Ao mesmo tempo que discorre sobre grandes falhas da humanidade, a narrativa também dá esperança para nossa capacidade de evoluir. A garota, aos poucos, conquista e influencia várias pessoas a seu redor. Marilla, por exemplo, tinha imensa dificuldade de expressar carinho e, conforme os anos com sua filha adotiva passam, aprende a aceitar seus sentimentos de tal maneira que acaba dando conselhos a outros, numa bela mensagem de como boas influências podem ser contagiantes. Inspiração semelhante acontece com as amigas e colegas de classe que se sentem bem consigo mesmas e ousam querer coisas melhores para suas próprias vidas. Aliás, a energia trazida à tela pela atriz principal do elenco é algo verdadeiramente especial: a constante tagarelice da personagem nunca fica irritante porque ela faz cada momento ser genuíno e tocante; seu coração do tamanho do mundo oferece espaço a todos; e sua habilidade de atingir almas endurecidas amolece adultos rígidos que passam a ter pensamentos progressistas. A interpretação traz tanta veracidade e uma aura tão positiva que acaba chegando aos corações dos espectadores e ajuda a vendar o roteiro.

Não se pode encerrar um texto sobre essa série sem mencionar Gilbert Blythe (Lucas Jade Zumann). O personagem é quase um espelho da protagonista e igualmente tem um final satisfatório. Se Blythe é menos sonhador, definitivamente tem a cabeça pensando no futuro. Sua relação com Bash (Dalmar Abuzeid) ilustra alguém que não se prende às amarras sociais da época, mas que consegue escapar de críticas por ser um homem branco, o que não acontece com seu amigo negro alvo de julgamentos. Bash, aliás, tem um arco narrativo bastante significativo na última temporada, escancarando o talento e o carisma de Dalmar Abuzeid.

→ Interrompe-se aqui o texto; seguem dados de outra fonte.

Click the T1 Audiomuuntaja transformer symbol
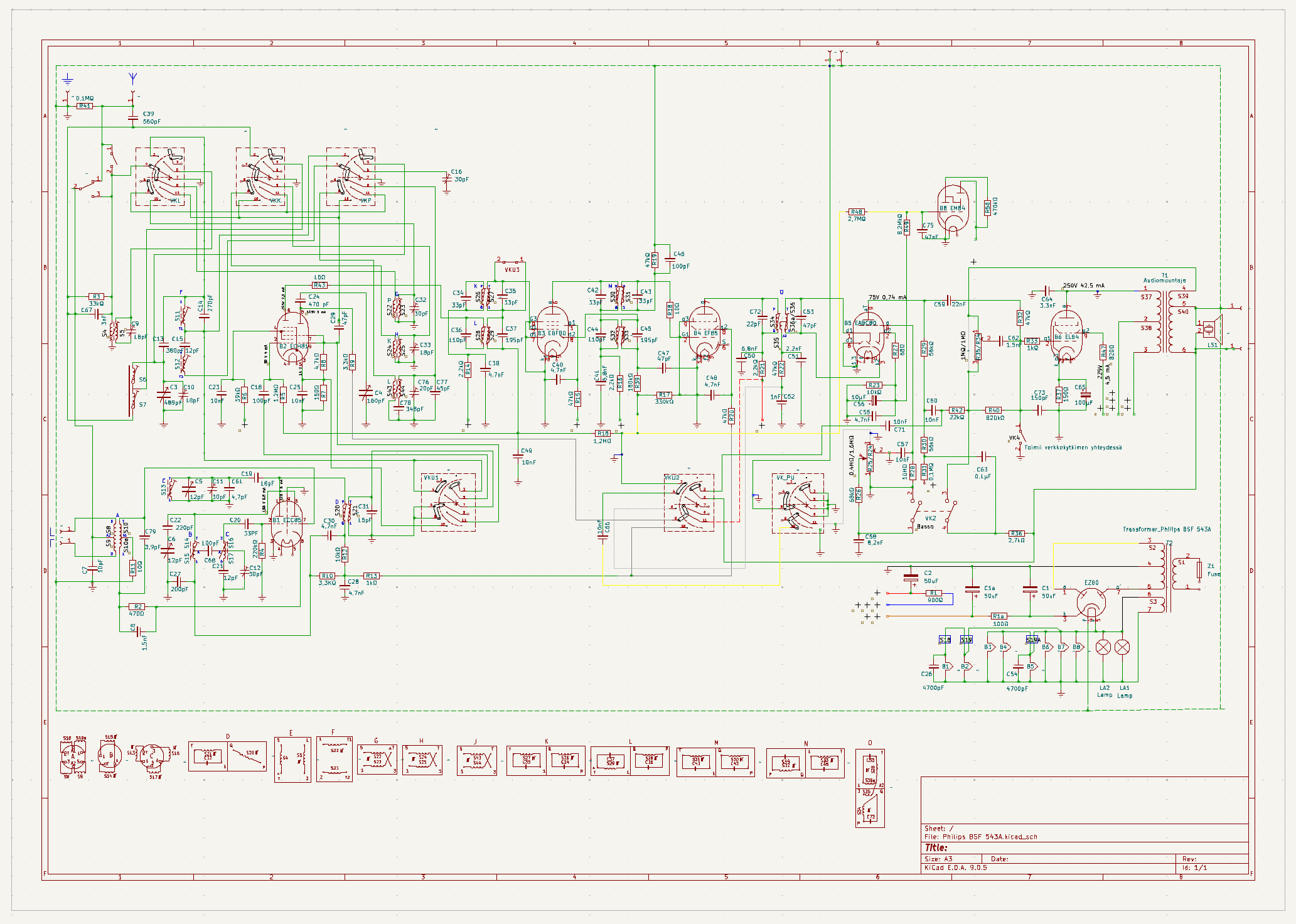Screen dimensions: 1296x924 (1165, 321)
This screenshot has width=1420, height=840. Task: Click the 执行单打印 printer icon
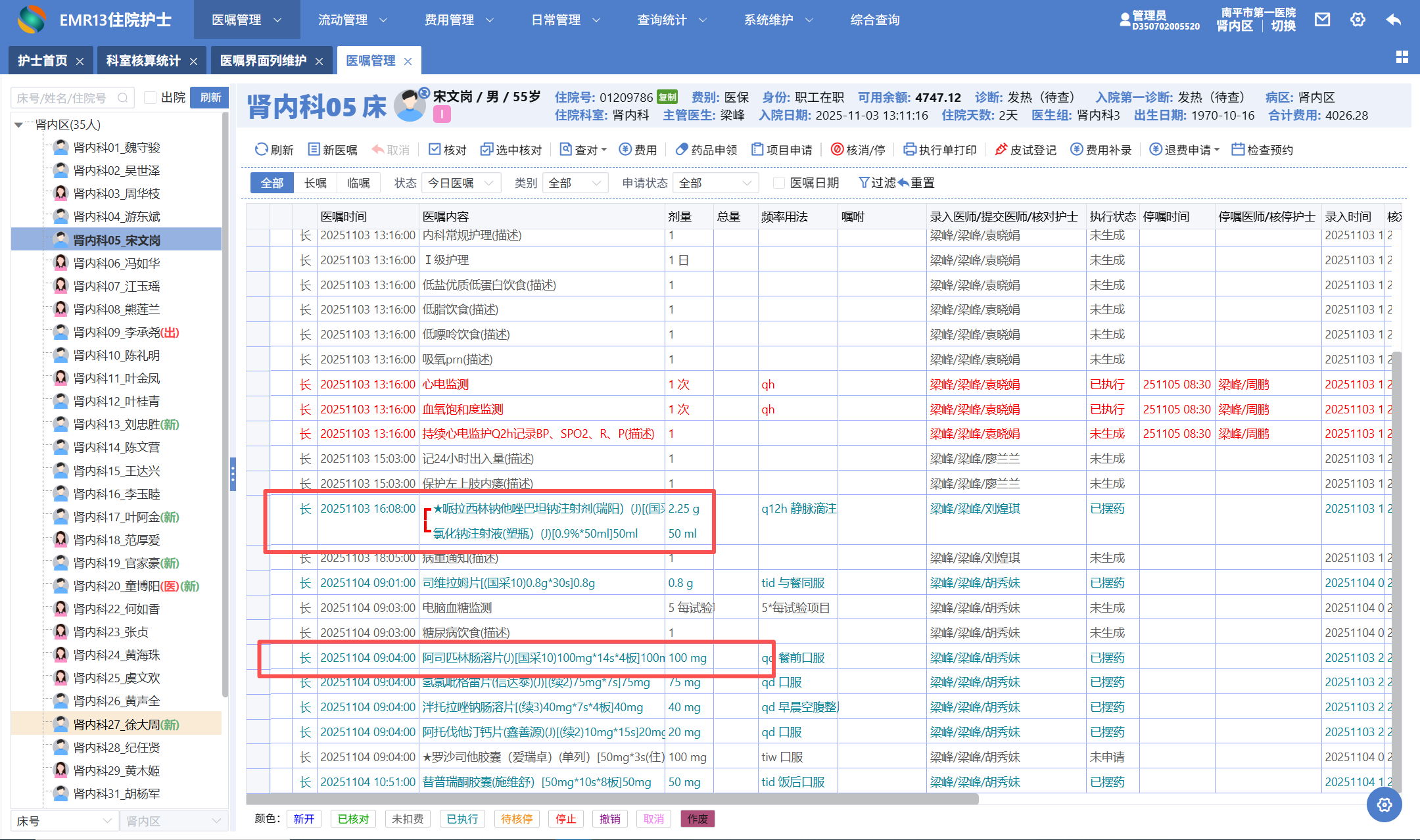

Com uma atriz principal brilhante e cheia de energia, personagens carismáticos e reais, além do bom uso de fatos históricos para debater questões atemporais, a série trata seu público jovem com respeito e entrega um material rico ao convidá-los para examinar seus comportamentos e buscar suas próprias vozes. “Anne with an E” disse muito em pouco tempo, mas ainda tinha muito a dizer. Mesmo com seu prematuro encerramento, há potencial de sobra para inspirar pessoas, especialmente meninas, a se sentirem bem consigo mesmas e a buscarem sua própria independência.